**Task 1**.
From the forum thread on cheap arrows, copy the passage between "I used the GTUL" and "smoke down range.", inclusive.
**Task 2**.
Answer these questions from the forum thread on cheap arrows:
(a) What draw length does the person who started the thread give?
(b) Which arrows did RatherBArchery switch to this year for field archery?
(c) According to rsw, how many years ago were old timers shooting mid-550 field rounds with aluminum shafts?

**Text section**.

-.-.-

# cheap, but still decent arrows??



## GSRswapandslow (Aug 24, 2010)

so i'm completely new to bows. I've been a gun guy for a long time..but recently have been being pushed into trying out bows. So i put down some money and have a vantage elite showing up tomorrow. i've got everything else already sitting here (blade rest, carter release, sword titan, doinker setup)....all i lack is arrows.

my neighbor (and biggest influence) has run my numbers and is suggesting the CX medallion-xr's...but i'm just a little intimidated by the price....knowing i'll prob end up with a few in the woods, or worse. I'm going to get the XR's...and some of the line cutters soon...but i want some cheaper ones to start with...under $100 complete with nocks/fletch/tip if possible.

my bow has 40-50lb limbs (i'm keeping it at 50ish since i figure indoor will be the most common thing i shoot)
draw length is 28.5 with spiral's
it'll be using a tied d-loop with a trigger release (bt later though..if that matters)

not sure what else is needed....but i think he ran the numbers on his program at 27.5 and 28" arrow length...and most were saying i need 500's

just looking for some suggestions, thanks


----------



## 60X (Nov 8, 2002)

You're not going to find many descent arrows in that price range fully made up. You may want to check the classifieds here. You can find some good deals in there from time to time. The medallion XR's are a pretty fair priced arrow. I just got a dozen for my wife to try outside.


----------



## GSRswapandslow (Aug 24, 2010)

well, for cheap i'm not looking for anything spectacular...or even superb....just something that'll shoot fairly straight but doesn't even have to group great.


----------



## FSL (May 22, 2002)

You might find some standard Light Speeds for that price....


----------



## mag41vance (Mar 13, 2008)

FSL said:


> You might find some standard Light Speeds for that price....


That would be my suggestion as well.


----------



## wera262 (Oct 10, 2006)

GT Ultralight Entradas are inexpensive and shoot just fine


----------



## RatherBArchery (Oct 31, 2006)

I used the GTUL Entradas up till this year for field archery, just switched to the Easton Carbon One arrows and am VERY HAPPY with that choice!! I still use the Entradas for hunting and 3-D. If you are looking for a field arrow check out the Carbon One's to see if they fit your price range, if not the GTUL's should fit the bill. I was always told to trim from both ends of the Entrada's, that would give me a truer arrow??!! The GTUL's will not take the pounding of other arrows but they fly fast because of there weight!!
I would think you would need the 500 spines in the UL's, I shoot the 400's out of my X-Force DSHF set at 60 and they smoke down range.


----------



## GSRswapandslow (Aug 24, 2010)

screw it....i'll just buy the acc's
a mod can delete this thread


----------



## rsw (May 22, 2002)

Your best bet would be good old easton aluminum shafts. They are as inexpensive as about anything and frankly are just a good as any in terms of scores. We old timers were shooting mid-550 field rounds with them using ancient equipment 35 years ago. For those with economy in mind, you can't go wrong with those aluminum shafts and you really won't lose much in terms of score - they just require more maintenance or replacement than carbons and naturally they aren't as fast. I wouldn't buy a cheap carbon shaft as they won't perform as well as the aluminum shaft and are probably more expensive as well.


----------



## GSRswapandslow (Aug 24, 2010)

i bought ACC's


----------

-.-.-

**Recorded information**.
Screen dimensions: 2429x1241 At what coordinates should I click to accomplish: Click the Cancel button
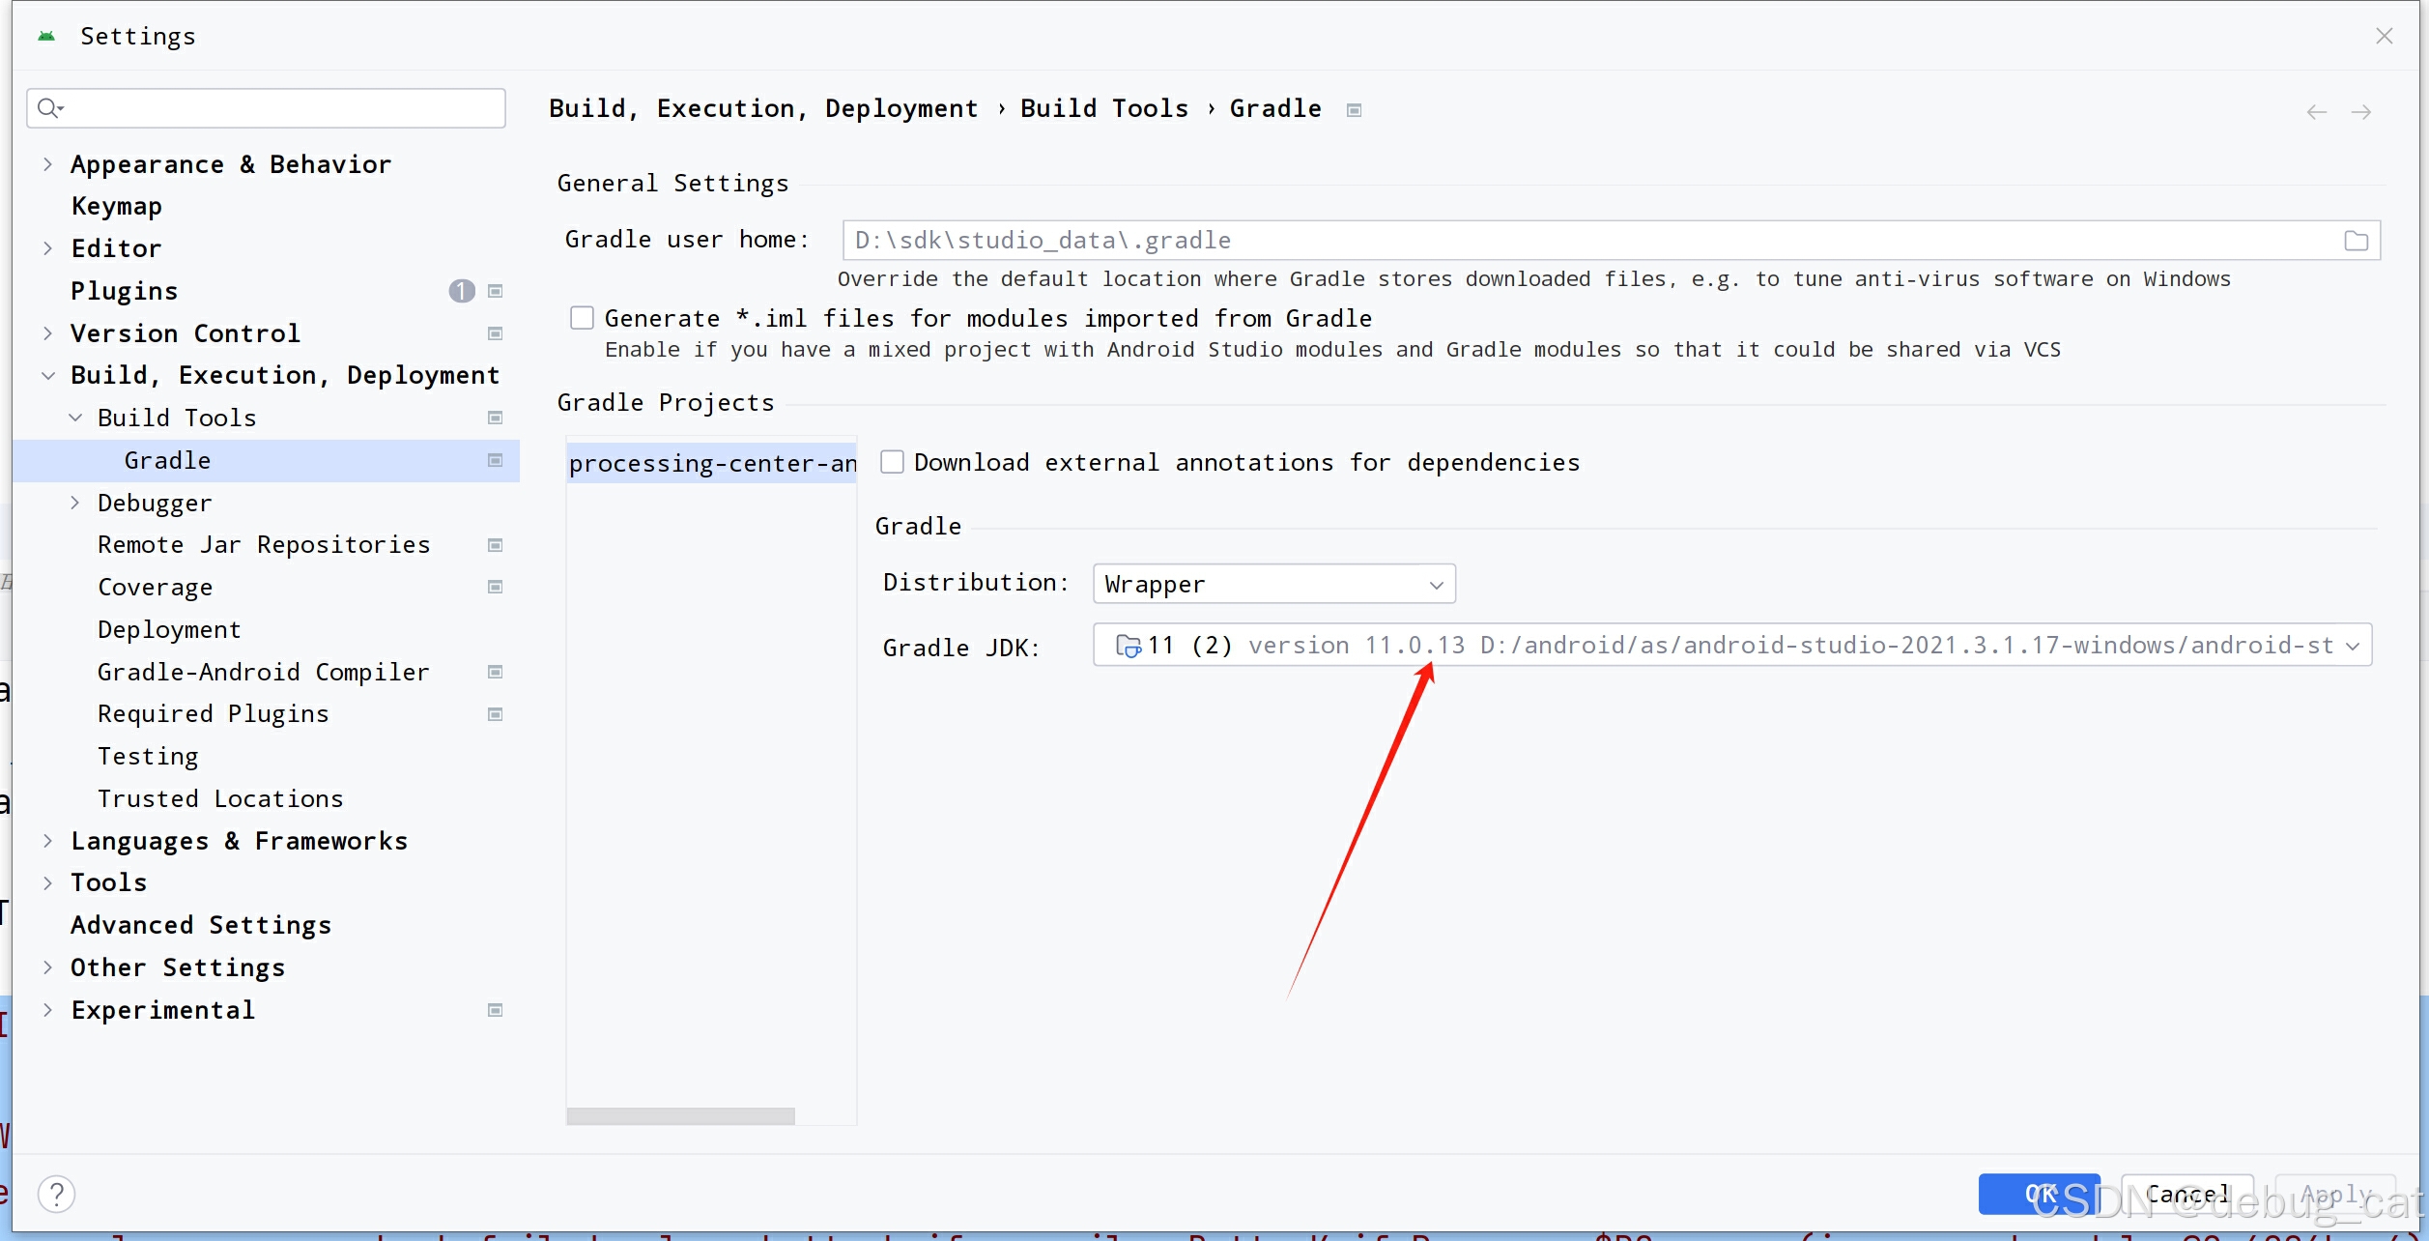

-.-.-

**Exercise output 1**.
I used the GTUL Entradas up till this year for field archery, just switched to the Easton Carbon One arrows and am VERY HAPPY with that choice!! I still use the Entradas for hunting and 3-D. If you are looking for a field arrow check out the Carbon One's to see if they fit your price range, if not the GTUL's should fit the bill. I was always told to trim from both ends of the Entrada's, that would give me a truer arrow??!! The GTUL's will not take the pounding of other arrows but they fly fast because of there weight!!
I would think you would need the 500 spines in the UL's, I shoot the 400's out of my X-Force DSHF set at 60 and they smoke down range.

**Exercise output 2**.
(a) 28.5, with spirals.
(b) Easton Carbon One arrows.
(c) 35 years ago.